- **PROBLEM**
Can you format the stretch of the material from the line containing "Click the decimal places number field" through the end as a Markdown table with the columns Row and Line? Skip blank lines and leave the pictures out.

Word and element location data
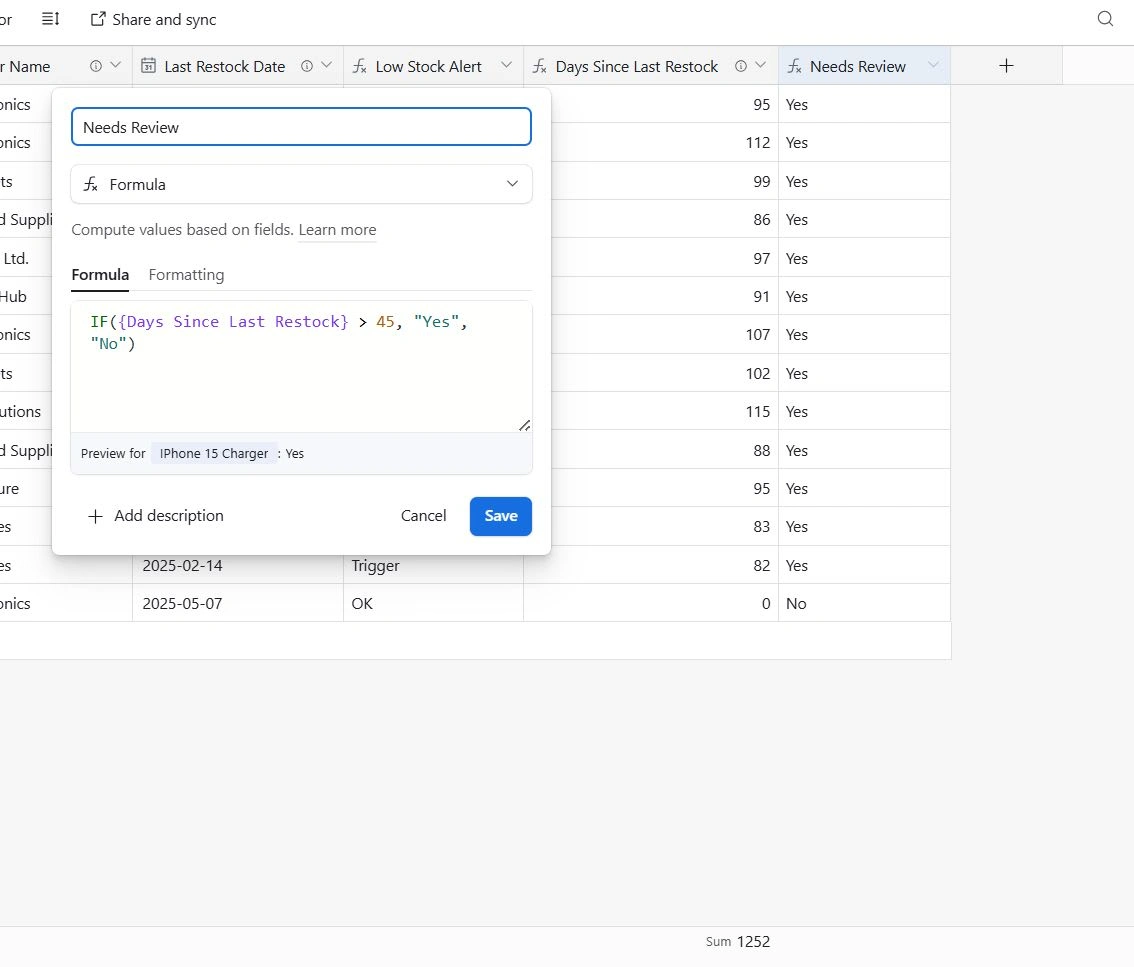Click Share and sync
1134x967 pixels.
[x=153, y=19]
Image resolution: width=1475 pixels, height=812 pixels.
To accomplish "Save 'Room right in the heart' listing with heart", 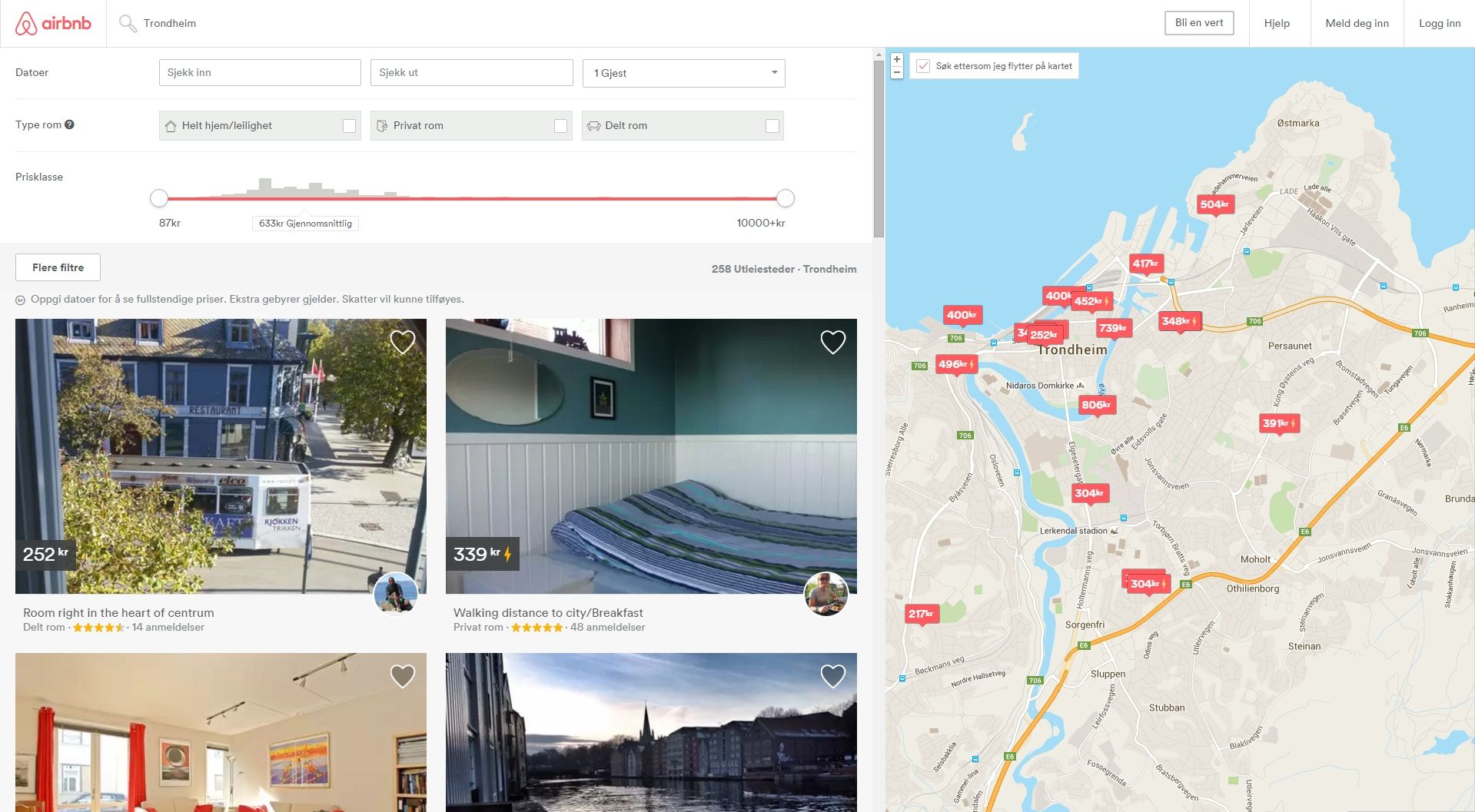I will [403, 342].
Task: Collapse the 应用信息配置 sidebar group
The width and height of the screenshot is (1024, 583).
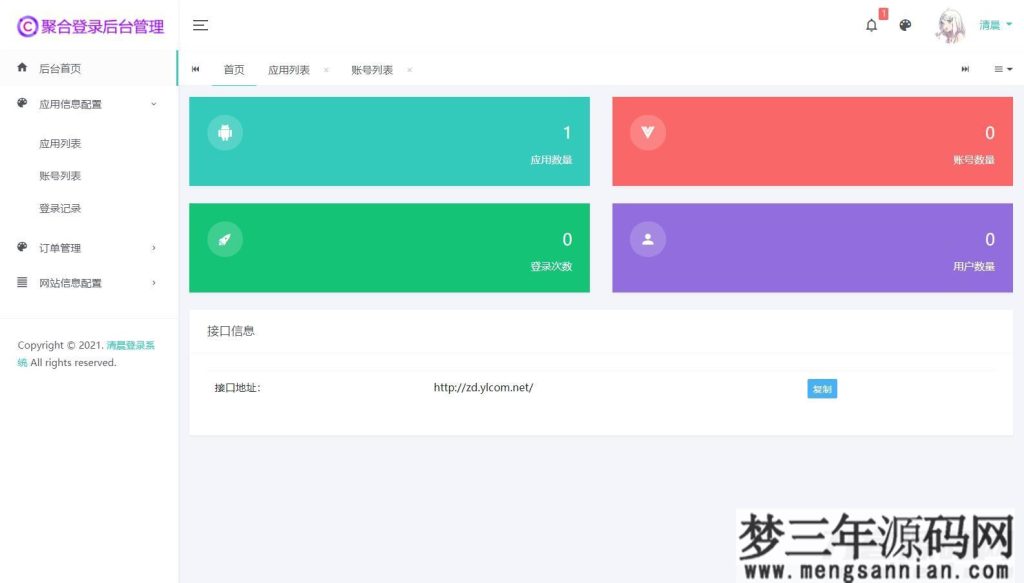Action: tap(70, 103)
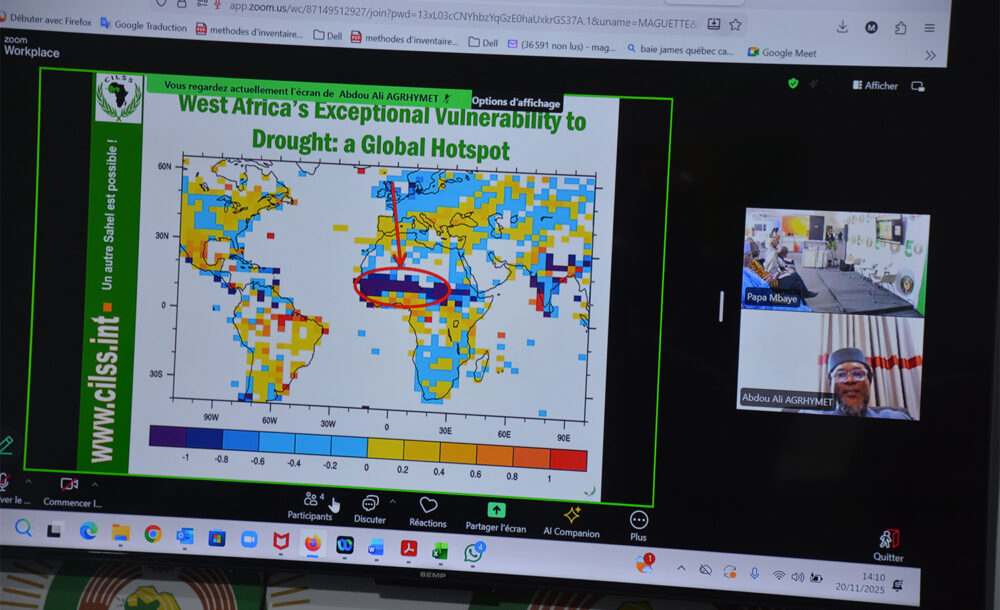The image size is (1000, 610).
Task: Click the green encryption shield icon
Action: coord(793,83)
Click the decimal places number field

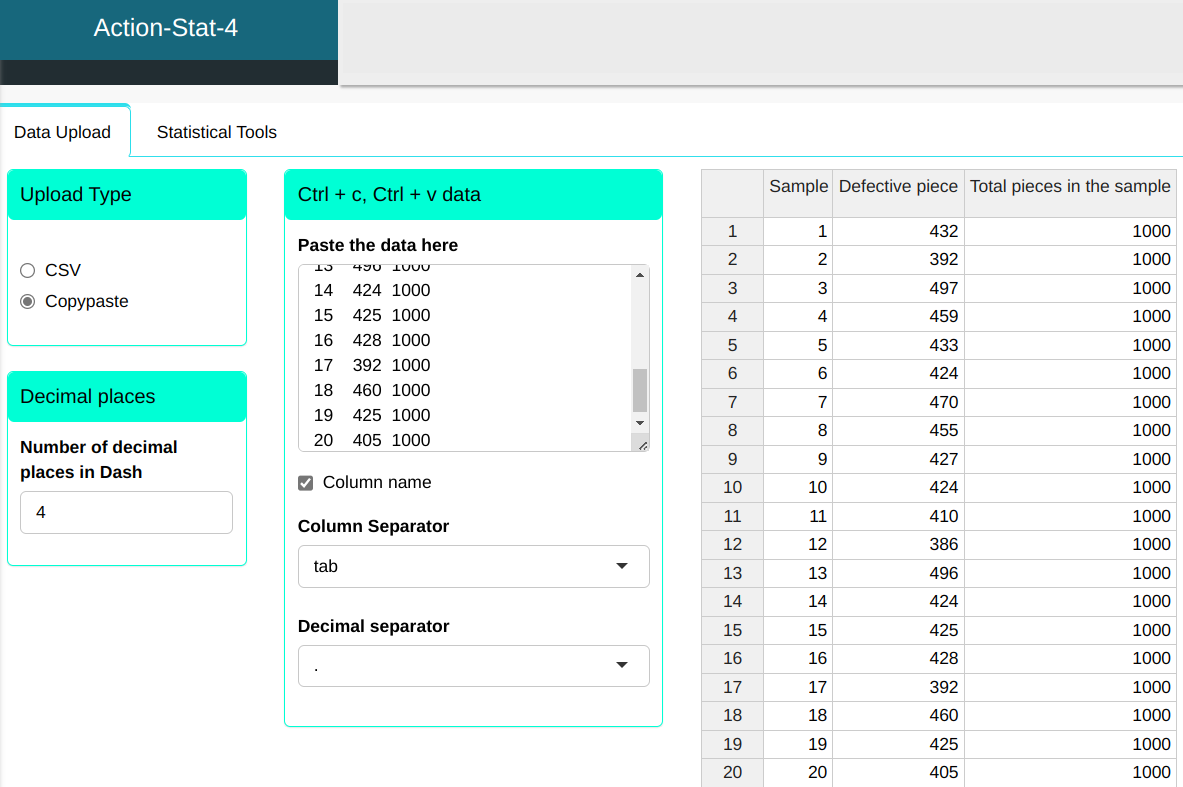(126, 512)
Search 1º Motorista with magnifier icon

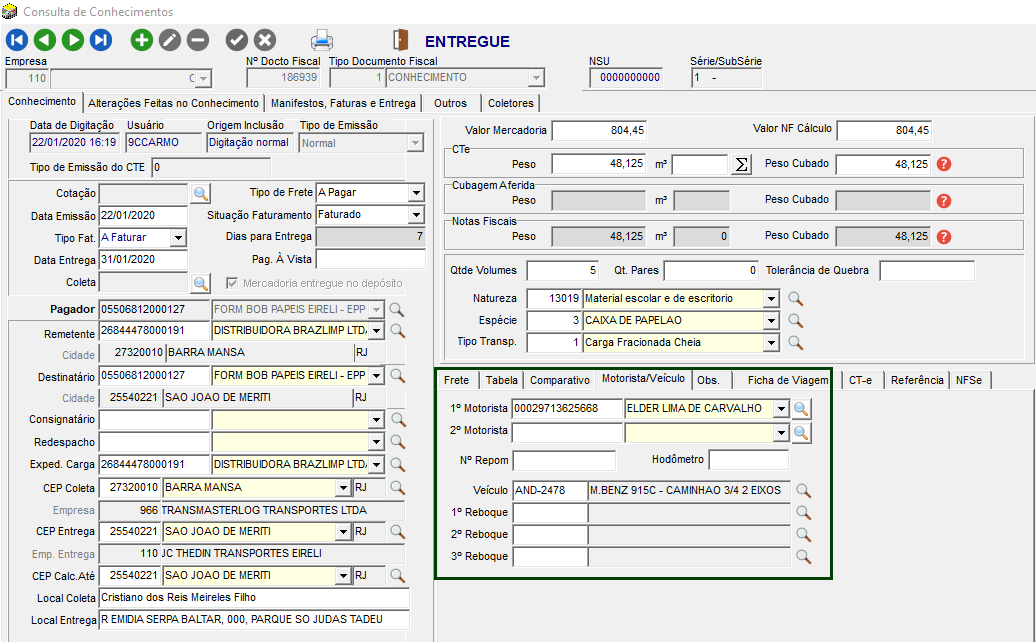click(802, 409)
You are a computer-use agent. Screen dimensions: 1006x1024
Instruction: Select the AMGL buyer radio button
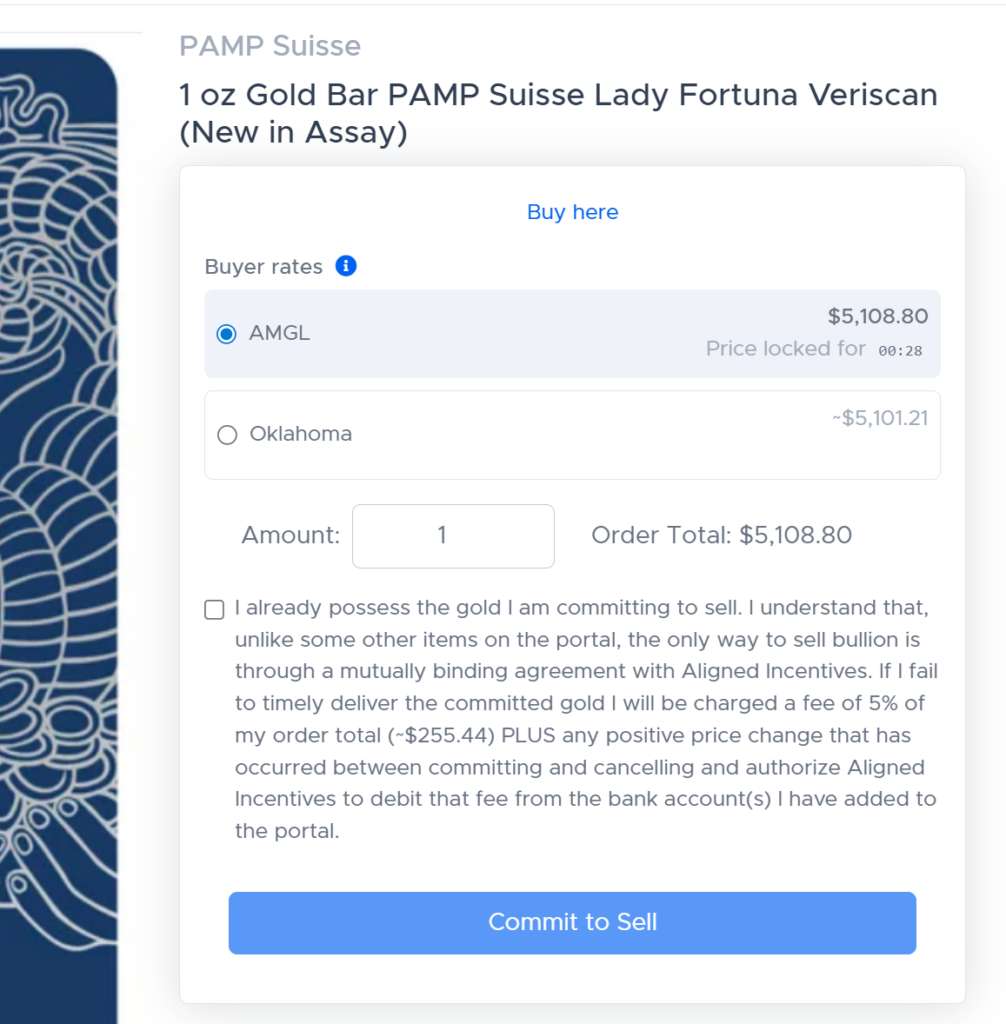pyautogui.click(x=227, y=334)
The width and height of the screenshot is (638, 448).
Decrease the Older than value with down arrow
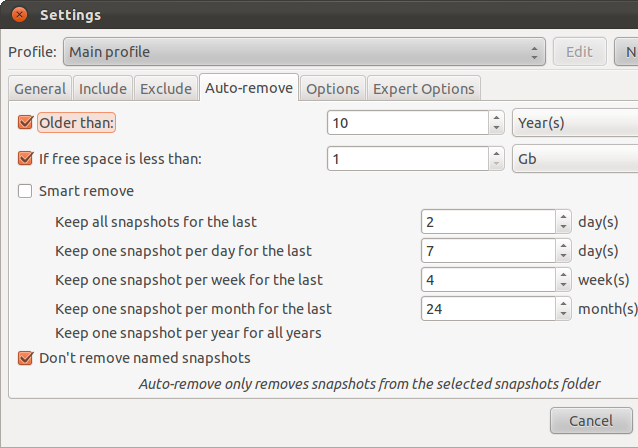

- **EXPECTED ANSWER**
| Row | Line |
|---|---|
| 1 | Click the decimal places number field |
| 2 | (126, 512) |
| 3 | Search 1º Motorista with magnifier icon |
| 4 | click(802, 409) |
| 5 | You are a computer-use agent. Screen dimensions: 1006x1024 |
| 6 | Instruction: Select the AMGL buyer radio button |
| 7 | pyautogui.click(x=227, y=334) |
| 8 | The width and height of the screenshot is (638, 448). |
| 9 | Decrease the Older than value with down arrow |